Anticoagulation, or treatment with blood thinners alone, can also lead to PTS because the clot remains in the vein. Contrary to popular belief, anticoagulants do not actively dissolve the clot, they just prevent the clot from growing and greatly reduce the probability that a piece of the clot will break off and travel to the lungs (embolize). The body will eventually dissolve a clot, but often the vein becomes damaged in the meantime. A significant proportion of these patients develop irreversible damage in the affected leg veins and their valves, resulting in abnormal pooling of blood in the leg, chronic leg pain, fatigue, swelling, and, in extreme cases, severe skin ulcers (non healing wounds). Post-thrombotic syndrome develops in up to 50 percent of people with residual blood clot and can occur in as soon as two months. There is increasing evidence that clot removal using an endovascular approach in selected cases of DVT can not only remove the clot quickly, which will greatly reduce the chance of developing PTS, but will also improve the patient’s quality of life.
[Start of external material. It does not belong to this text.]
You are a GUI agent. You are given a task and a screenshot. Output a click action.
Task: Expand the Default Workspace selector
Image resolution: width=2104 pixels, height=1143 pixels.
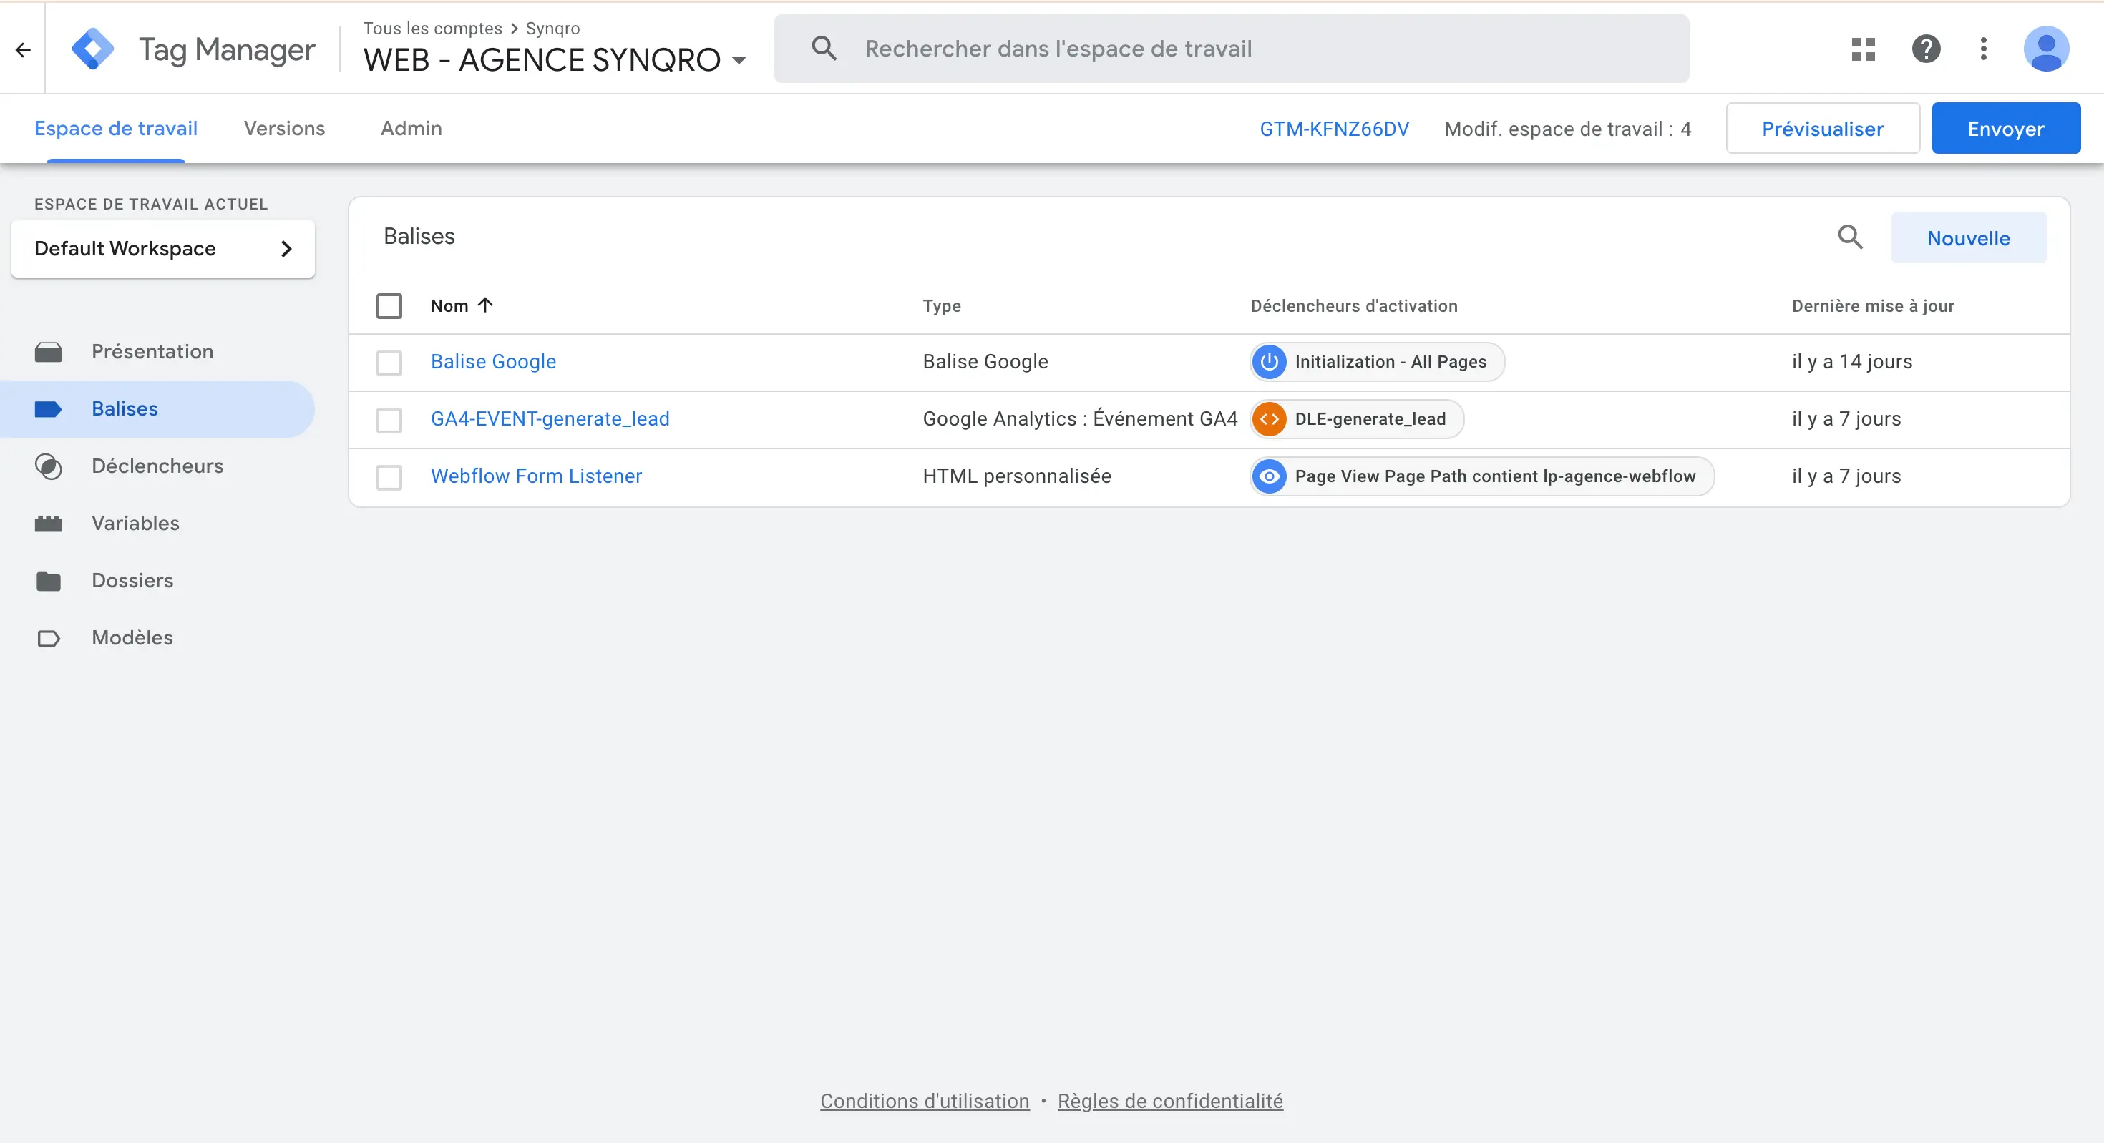point(163,249)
Endovascular Therapy for LE Venous Thrombotic Disease


Acute complications of DVT include pulmonary embolism and ischemia. Secondary complications include a number of debilitating symptoms collectively referred to as Post-thrombotic Syndrome (PTS).
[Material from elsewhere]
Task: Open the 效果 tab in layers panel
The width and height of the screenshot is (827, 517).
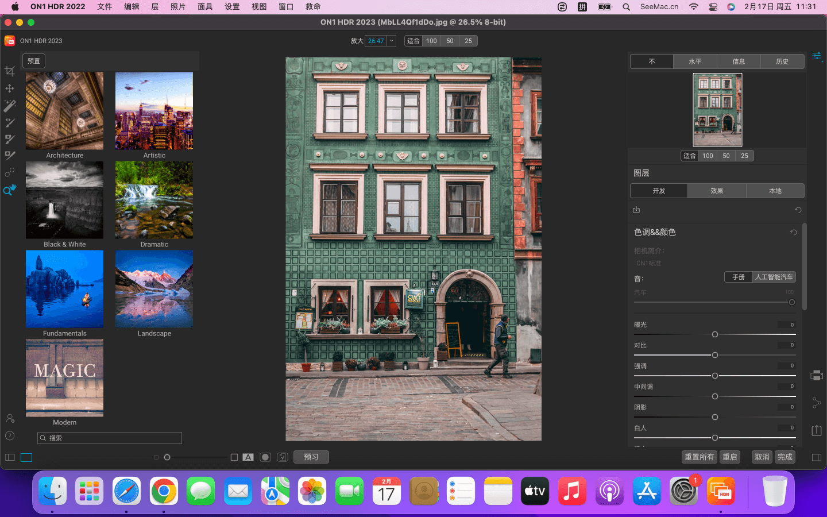Action: 717,191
There is very little evidence showing that anticoagulation therapy alone mitigates against the development of PTS. And endovascular approach to thrombus removal will reduce the risk of valvular damage and subsequent venous occlusive disease.

PTS can develop in 35% to 70% of all patients with a DVT. It is the leading cause of chronic venous disease and accounts for up to 75% of all cases of venous ulcerations.
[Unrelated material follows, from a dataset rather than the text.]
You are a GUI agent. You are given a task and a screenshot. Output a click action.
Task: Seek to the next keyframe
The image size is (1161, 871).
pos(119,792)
Reference: Sharafuddin, M, Sun, Shiliang, Hoballah, Jamal, Youness, Fadi, Sharp, William and Roj, Byung-Suk. Endovascular Management of Venous Thrombotic and Occlusive Diseases of the Lower Extremities, J Vasc Interv Radiol 2003; 14:405-423.

Relationship Between Deep Venous Thrombosis and the Postthrombotic Syndrome


Post-thrombotic Syndrome (PTS) is thought to occur due to a combination of venous valve incompetence and persistent obstruction in the vein. There is little correlation between the severity of DVT and the occurrence of PTS. The authors note studies of DVT patients in which the incidence of PTS was 17.3% after one year up to 29% after eight years. Studies cited note the average cost of treating PTS was $4,700 (1997), with direct costs of treating chronic venous insufficiency in the US at $300 million (2001). The occurrence of PTS in high risk DVT patients can be reduced with thromboprophylaxis. Thrombolytic therapy in addition to anticoagulation results in better patency and valve function preservation than anticoagulation alone.

Reference: Kahn, SR and Ginsberg, JS. Relationship Between Deep Venous Thrombosis and the Postthrombotic Syndrome. Arch Intern Med 2004; 164:17-26.


Effect of Postthrombotic Syndrome on Health-Related Quality of Life After Deep Vein Thrombosis

Forty-one patients with diagnosed DVT were evaluated for quality of life (QOL) measures with validated generic (SF-36) and disease specific (VEINES) questionnaires. A clinically validated method of determining the signs and symptoms of Post-thrombotic Syndrome (PTS) was also used. PTS was present in nineteen of the patients (46%). There was no statistical difference in the generic SF-36 QOL measures, while the disease specific VEINES scores were significantly worse for those patients with PTS. Patients with severe PTS had significantly worse VEINES QOL scores than those with mild or moderate PTS.

Reference: Kahn, SR, Hirsch, A and Shrier, I. Effect of Postthrombotic Syndrome on Health-Related Quality of Life After Deep Vein Thrombosis. Arch Intern Med 2002; 62:1144-1148.